Caricom, a political and economic union of 15 Caribbean countries, has established a ten-point plan to negotiate a financial settlement with Britain, France, Spain and Denmark as part of a process of “international reconciliation”.
The plan will include a full formal apology, education and health funding, transfers of technology and debt cancellation.
A report produced by an American consulting firm Brattle for Caricom estimates that Britain owes $19.6 trillion, while Spain owes $6.3 trillion and France $6.5 trillion. Jamaica is owed $9.5 trillion.
Verene Shepherd, a Jamaican professor of history and vice-chairwoman of the reparations commission for Caricom, told the Times that Caricom needed “a negotiating figure” to begin with.
“The crime is huge. The responsibility for what happened is huge.”
Caricom’s website notes that some European governments have only published a “statement of regret” rather than a full apology.

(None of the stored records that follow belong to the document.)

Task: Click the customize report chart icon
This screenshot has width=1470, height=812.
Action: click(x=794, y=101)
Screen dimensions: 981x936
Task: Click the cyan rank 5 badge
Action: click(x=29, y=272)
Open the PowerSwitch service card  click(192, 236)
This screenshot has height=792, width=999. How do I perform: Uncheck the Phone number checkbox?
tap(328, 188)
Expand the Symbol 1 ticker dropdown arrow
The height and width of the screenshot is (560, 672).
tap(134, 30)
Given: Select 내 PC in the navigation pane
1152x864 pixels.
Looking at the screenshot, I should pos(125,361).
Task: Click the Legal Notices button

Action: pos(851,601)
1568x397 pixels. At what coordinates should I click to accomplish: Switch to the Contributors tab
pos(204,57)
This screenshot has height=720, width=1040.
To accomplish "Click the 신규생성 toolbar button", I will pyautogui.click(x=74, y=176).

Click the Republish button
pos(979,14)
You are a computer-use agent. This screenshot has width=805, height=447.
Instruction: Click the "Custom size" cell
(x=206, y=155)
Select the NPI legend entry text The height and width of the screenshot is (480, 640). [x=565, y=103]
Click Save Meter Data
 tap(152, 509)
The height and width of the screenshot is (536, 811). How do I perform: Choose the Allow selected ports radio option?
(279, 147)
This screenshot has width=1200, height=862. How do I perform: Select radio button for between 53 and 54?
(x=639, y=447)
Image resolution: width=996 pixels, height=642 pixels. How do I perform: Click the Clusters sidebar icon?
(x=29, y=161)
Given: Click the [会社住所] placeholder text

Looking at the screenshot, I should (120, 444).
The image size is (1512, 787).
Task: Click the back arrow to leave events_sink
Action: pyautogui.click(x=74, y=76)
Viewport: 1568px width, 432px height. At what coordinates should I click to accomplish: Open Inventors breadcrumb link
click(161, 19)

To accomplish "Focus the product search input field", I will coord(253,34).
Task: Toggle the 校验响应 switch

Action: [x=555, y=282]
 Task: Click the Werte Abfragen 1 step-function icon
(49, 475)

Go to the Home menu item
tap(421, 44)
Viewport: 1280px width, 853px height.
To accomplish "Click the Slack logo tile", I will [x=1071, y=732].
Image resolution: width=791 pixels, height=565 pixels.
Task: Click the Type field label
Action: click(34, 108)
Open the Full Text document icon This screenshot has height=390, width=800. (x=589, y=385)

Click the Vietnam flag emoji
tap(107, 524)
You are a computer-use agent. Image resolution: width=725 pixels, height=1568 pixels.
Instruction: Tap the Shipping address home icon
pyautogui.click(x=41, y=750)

It adds: “Such statements do not acknowledge that crimes have been committed and represent a refusal to take responsibility for such crimes. Statements of regrets represent, furthermore, a reprehensible response to the call for apology in that they suggest that victims and their descendants are not worthy of an apology. Only an explicit formal apology will suffice within the context of the CRJP.”
The King of Netherlands has offered a formal apology for his nation’s links to slavery, but the British Government has not. In 2021, King Charles called Britain’s involvement in the slave trade the “darkest days of our past” while on a visit to Barbados.
Speaking in the House of Commons in April, Prime Minister Rishi Sunak denied that the UK would offer a formal apology or “commit to reparatory justice” through reparations.
He said he believed that “trying to unpick our history is not the right way forward, and it’s not something that we will focus our energies on”.
Last year, former BBC correspondent Laura Trevelyan donated £100,000 in reparations to the University of West Indies (UWI) in Grenada over her family’s ownership of more than 1,000 enslaved Africans.
Arley Gill, a lawyer and chair of the island nation’s Reparations Commission, told the Telegraph that she hoped that King Charles would “revisit the issue of reparations and make a more profound statement beginning with an apology, and that he would make resources from the Royal family available for reparative justice”.
“He should make some money available. We are not saying that he should starve himself and his family, and we are not asking for trinkets.
“But we believe we can sit around a table and discuss what can be made available for reparative justice.”